(TEXT BLOCK Opens)

Images can be XYC, XYCT or XYCZ. The Montage is save as RGB and will be XY, XYT or XYZ, respectively.

Montages can be modified in the following ways:

  • ROI zoom or ROI zoom external - can be 1 or more times
  • Inverted
  • Change colors

These steps can be run iteratively, e.g. ROI zooms twice, then invert, then change colors. Montages and modified montages can be compiled together as long as the dimensions are compatible.

ROI Zoom macros and Compile Montage require images open to work with, the other macros typically do not allow open images, and you need to find the source image upon running.

Figure Utilities

Check whether your figure or image is colour blind safe using this simple utility Check_Colour_blindess.ijm.

Blind Analysis

BlindAnalysis.ijm Takes a directory of TIFFs, strips the label from them and saves them with a blinded name. A tsv called log.txt is created to log the association between the original file and the blinded copy. Works on TIFF only.

ELN Saver

This is a simple utility to save a version of the file you are viewing in Fiji/ImageJ to put in your electronic lab notebook. A png version or low-res movie of the file you are looking at is saved to the Desktop with a unique name. A text file is saved to explain the filenames.

Movie Annotation

Two macros that will:

  1. Add arrows to movies to highlight and track an object of interest. Unlike other scripts out there, this one places an arrowhead in a fixed orientation/distance from the object and allows annotations in any frame (not all frames).
  2. Irregular Time Stamps - adds timestamps to movies, formatting them in hh:mm or mm:ss. Unlike other versions, negative times are allowed and the time intervals do not have to be regular. Requires a new line separated text file of times.

--

Other utilities

In qUtils there are some other utility macros that we use in the lab.

We've had problems with nd2 files being saved with a LUT that is not pure red, pure green or pure blue. This is because it uses a LUT that is based on absolute wavelengths of the fluorophore. You can use Make_NIS_Pure_RGB.ijm to sort out the colours.

(TEXT BLOCK Closes)
(EXTRACTED DATA Opens)

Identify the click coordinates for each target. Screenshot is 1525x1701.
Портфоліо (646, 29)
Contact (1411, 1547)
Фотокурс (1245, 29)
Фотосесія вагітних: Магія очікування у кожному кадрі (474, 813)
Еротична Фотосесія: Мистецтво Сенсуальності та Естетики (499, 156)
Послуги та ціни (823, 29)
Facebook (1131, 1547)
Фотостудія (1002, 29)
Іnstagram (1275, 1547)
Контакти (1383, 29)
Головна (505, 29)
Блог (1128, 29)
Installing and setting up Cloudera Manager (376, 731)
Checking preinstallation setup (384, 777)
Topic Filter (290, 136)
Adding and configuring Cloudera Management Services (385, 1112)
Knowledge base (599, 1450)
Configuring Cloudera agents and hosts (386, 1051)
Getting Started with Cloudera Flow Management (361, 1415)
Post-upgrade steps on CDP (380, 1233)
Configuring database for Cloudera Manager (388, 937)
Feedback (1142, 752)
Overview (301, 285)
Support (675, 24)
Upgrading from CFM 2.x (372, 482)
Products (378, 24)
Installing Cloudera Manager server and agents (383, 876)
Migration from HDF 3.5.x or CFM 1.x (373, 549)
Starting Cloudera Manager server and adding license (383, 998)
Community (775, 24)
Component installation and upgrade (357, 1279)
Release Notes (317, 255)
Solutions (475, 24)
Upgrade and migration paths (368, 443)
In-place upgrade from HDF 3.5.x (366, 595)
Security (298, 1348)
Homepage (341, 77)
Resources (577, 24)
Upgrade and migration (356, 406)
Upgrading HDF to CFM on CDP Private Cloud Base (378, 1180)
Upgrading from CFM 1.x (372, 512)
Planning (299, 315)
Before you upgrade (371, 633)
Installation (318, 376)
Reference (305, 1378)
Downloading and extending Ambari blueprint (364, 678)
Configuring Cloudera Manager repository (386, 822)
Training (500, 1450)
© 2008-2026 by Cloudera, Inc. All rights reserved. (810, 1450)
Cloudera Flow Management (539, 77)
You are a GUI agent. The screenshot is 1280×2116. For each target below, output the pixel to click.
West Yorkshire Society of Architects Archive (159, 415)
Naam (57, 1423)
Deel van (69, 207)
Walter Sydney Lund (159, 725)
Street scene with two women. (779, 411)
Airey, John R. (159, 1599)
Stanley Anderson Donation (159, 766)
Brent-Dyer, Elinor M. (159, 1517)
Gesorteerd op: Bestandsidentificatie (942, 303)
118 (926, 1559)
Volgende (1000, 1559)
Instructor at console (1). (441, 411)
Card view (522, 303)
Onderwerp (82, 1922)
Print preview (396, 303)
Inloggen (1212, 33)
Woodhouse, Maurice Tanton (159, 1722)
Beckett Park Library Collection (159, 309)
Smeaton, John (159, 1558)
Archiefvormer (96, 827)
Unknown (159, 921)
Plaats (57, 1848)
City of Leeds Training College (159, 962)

(EXTRACTED DATA Closes)

• WHAT IS BEING ASKED
Copy word for word the part of the ImageJ macro notes above starting with "ROI Zoom macros" and going on through "explain the filenames.".

• COMPLETED EXERCISE
ROI Zoom macros and Compile Montage require images open to work with, the other macros typically do not allow open images, and you need to find the source image upon running.

Figure Utilities

Check whether your figure or image is colour blind safe using this simple utility Check_Colour_blindess.ijm.

Blind Analysis

BlindAnalysis.ijm Takes a directory of TIFFs, strips the label from them and saves them with a blinded name. A tsv called log.txt is created to log the association between the original file and the blinded copy. Works on TIFF only.

ELN Saver

This is a simple utility to save a version of the file you are viewing in Fiji/ImageJ to put in your electronic lab notebook. A png version or low-res movie of the file you are looking at is saved to the Desktop with a unique name. A text file is saved to explain the filenames.